La cinétique plasmatique ne renseigne
pas toujours sur les concentrations extravasculaires : la
connaissance des taux atteints dans le liquide céphalorachidien
pour une méningite, intraprostatiques ou osseux
pour les infections de ces sites, est nécessaire car dans tout
traitement d’une infection, l’objectif est de réaliser chez le
patient des concentrations d’antibiotiques largement supérieures
aux concentrations minimales inhibitrices (CMI)
pour la bactérie en cause, au niveau du site infecté.
De nombreuses
infections s’accompagnent de la multiplication
intracellulaire de micro-organismes à tropisme cellulaire :
Chlamydia spp, Brucella spp, Rickettsia spp, Legionella
spp : le choix se portera sur des antibiotiques à forte pénétration
intracellulaire et reconnus bioactifs dans l’environnement
intracellulaire, tels que macrolides, rifampicine,
tétracyclines, fluoroquinolones.
• La gravité de l’infection : à cet égard, deux paramètres
doivent être pris en compte : le caractère concentrationdépendant
ou temps-dépendant (pharmacodynamie) de
l’effet bactéricide de l’antibiotique (données prédéterminées)

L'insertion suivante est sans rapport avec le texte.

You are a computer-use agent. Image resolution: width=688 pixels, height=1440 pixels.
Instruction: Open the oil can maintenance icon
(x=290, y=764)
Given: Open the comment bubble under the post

; ce paramètre aura un impact déterminant sur le
rythme d’administration (intervalles entre les doses) : le
meilleur exemple est celui des aminosides, longtemps
administrés à raison de 3 doses par jour, préconisés actuellement
à une seule injection par jour, du fait de la puissance
bactéricide, concentration-dépendante de ces produits, à
laquelle s’ajoute un effet postantibiotique très marqué (arrêt de la croissance
bactérienne après retrait de l’antibiotique), la décision d’une
monothérapie ou d’une association d’antibiotiques.

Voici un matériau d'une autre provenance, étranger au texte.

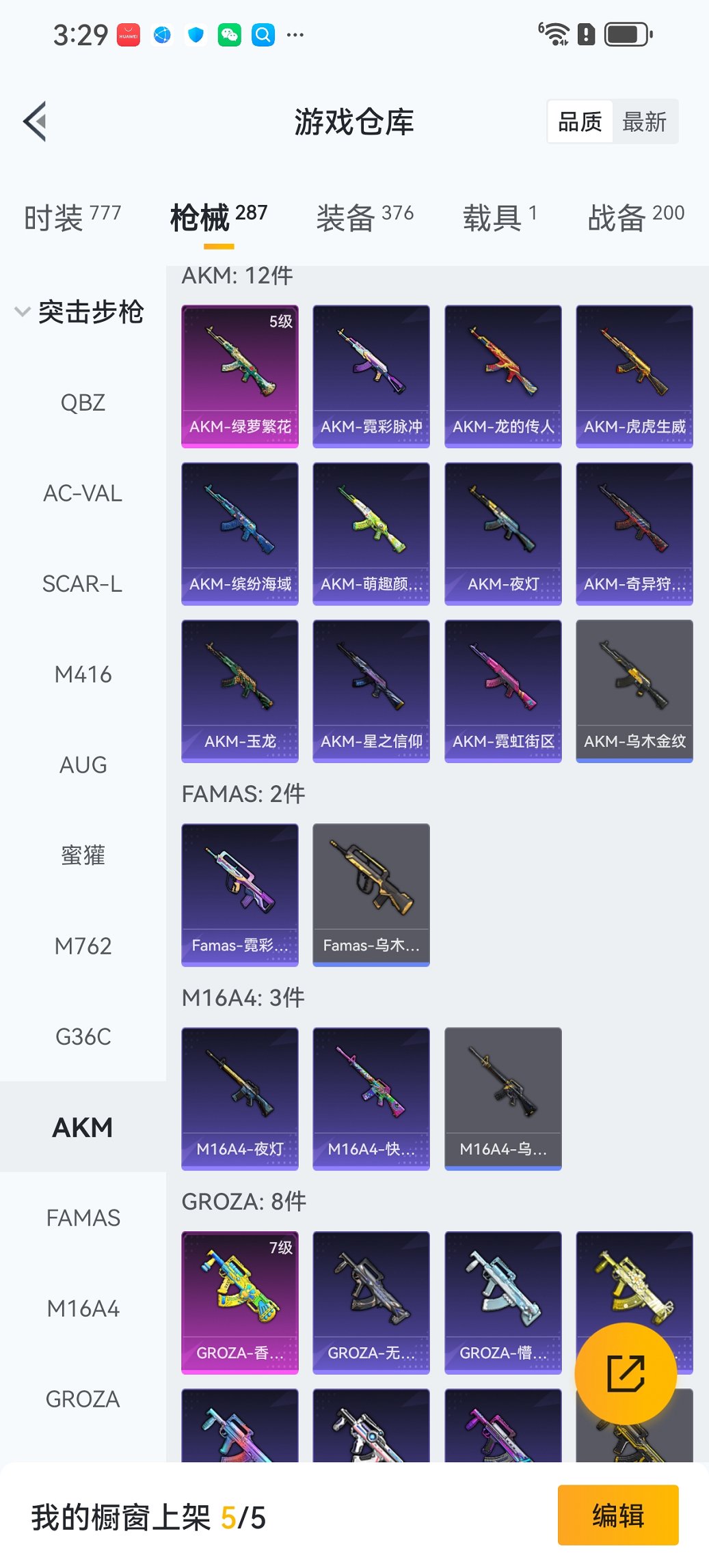Sort by 最新
Image resolution: width=709 pixels, height=1568 pixels.
[644, 122]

2- Monothérapie ou association
:
Cette décision sera fondée sur : l’identification et le profil
de résistance de la bactérie en cause (P. æruginosa, Acinetobacter
spp, S. aureus méticilline-R) ; la gravité de l’infection
en fonction de pathologies sous-jacentes chez le patient et de la localisation de l’infection (méningite bactérienne,
pneumopathie nosocomiale, infections intraabdominales)

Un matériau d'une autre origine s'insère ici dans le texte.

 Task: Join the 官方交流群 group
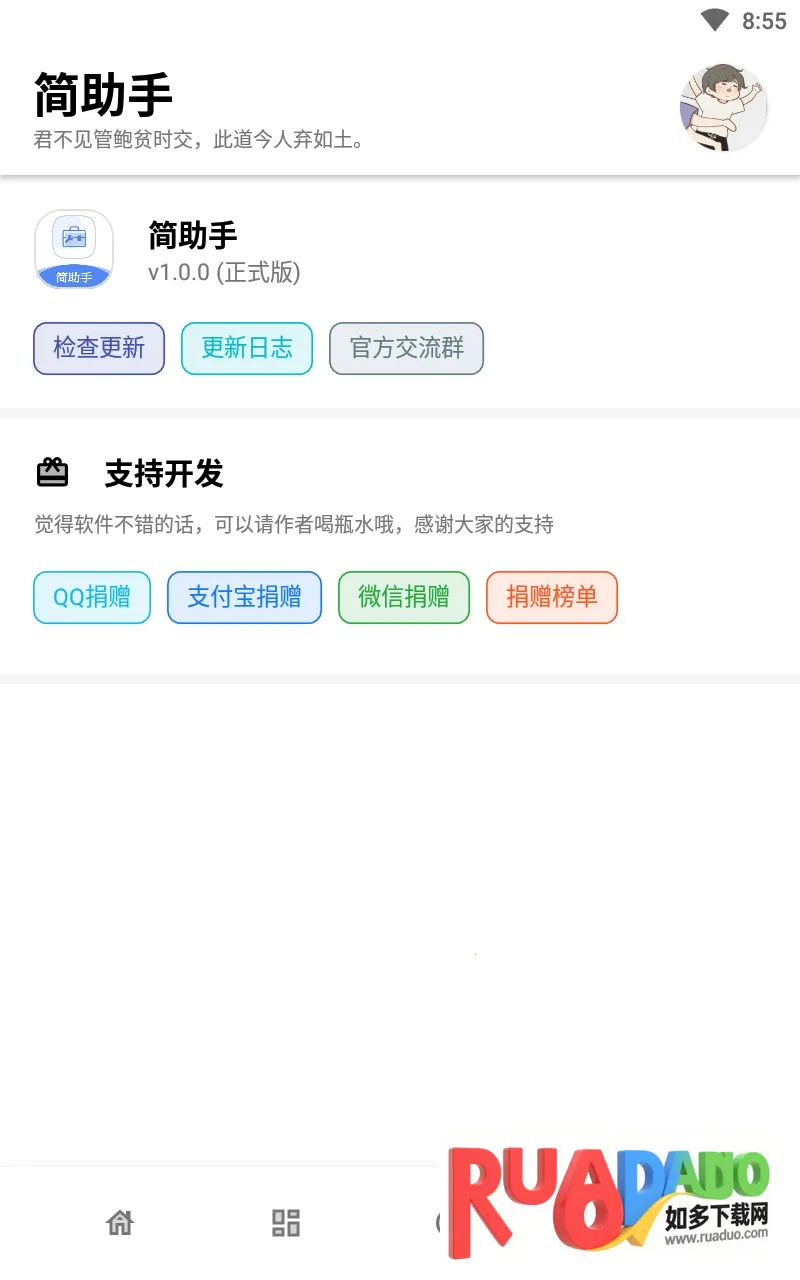click(x=406, y=348)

; les antibiotiques choisis : taux de mutations
élevées vers la résistance (rifampicine, fosfomycine, fluoroquinolones).
3- Connaissance et prévention des risques d’effets secondaires ou
toxiques :
Peu d’antibiotiques sont totalement dénués d’effets secondaires ;
certains sont connus pour des risques importants de toxicité et ne doivent être prescrits qu’à
condition que la sévérité de l’infection le justifie et moyennant
une stricte surveillance des fonctions qui peuvent être
atteintes (hépatiques, rénales, hématologiques).
Les associations
d’antibiotiques peuvent être génératrices de potentialisation
d’effets toxiques.
Enfin les interactions médicamenteuses
entre antibiotiques et autres classes
thérapeutiques doivent également être connues et surveillés
lors d’administration de « cocktails » thérapeutiques au
cours de pathologies sévères, dans les services de réanimation.